Development and Validation of the Medication Administration Error Reporting Survey

Review
In: Advances in Patient Safety: From Research to Implementation (Volume 4: Programs, Tools, and Products). Rockville (MD): Agency for Healthcare Research and Quality (US); 2005 Feb.

Excerpt

Analysis of medication errors can lead to system improvement and reduced risk only if the errors are detected, reported, and used to design better patient-care practices and systems. Voluntary medication error reporting systems rely on the ability and willingness of individual physicians, pharmacists, and nurses to detect and report errors as part of their routine practice. Because of the central role nurses play in medication administration, it is important to understand their perceptions of the medication error reporting process. This paper describes the development and validation of a survey designed to measure nurse perceptions of medication administration error (MAE) reporting.
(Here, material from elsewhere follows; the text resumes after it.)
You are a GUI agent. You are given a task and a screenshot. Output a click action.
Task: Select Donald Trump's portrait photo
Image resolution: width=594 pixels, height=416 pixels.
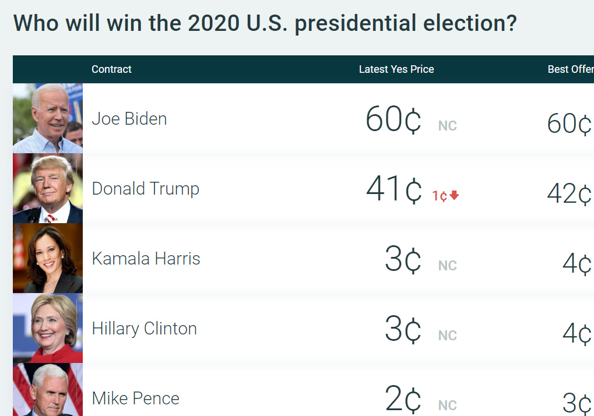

The survey contains questions in three general content areas: why medication errors occur; reasons why medication errors are not reported; and the estimated percentage of medication errors actually reported. Over the past 10 years, the MAE survey has been administered four times to nurses in Iowa's acute care hospitals statewide. Principal components exploratory-factor analysis with orthogonal rotation was used to determine if the individual items could be combined into subscales. Five subscales emerged for “reasons why MAE occur”; four subscales emerged for “reasons why MAE are not reported.” Subscale reliability was assessed using Cronbach's Coefficient Alpha. Although health care organizations have implemented continuous quality improvement programs that focus on systems, rather than individuals, barriers remain in MAE reporting. Surveys, such as the one described here, provide a basis to begin discussions about improving the system.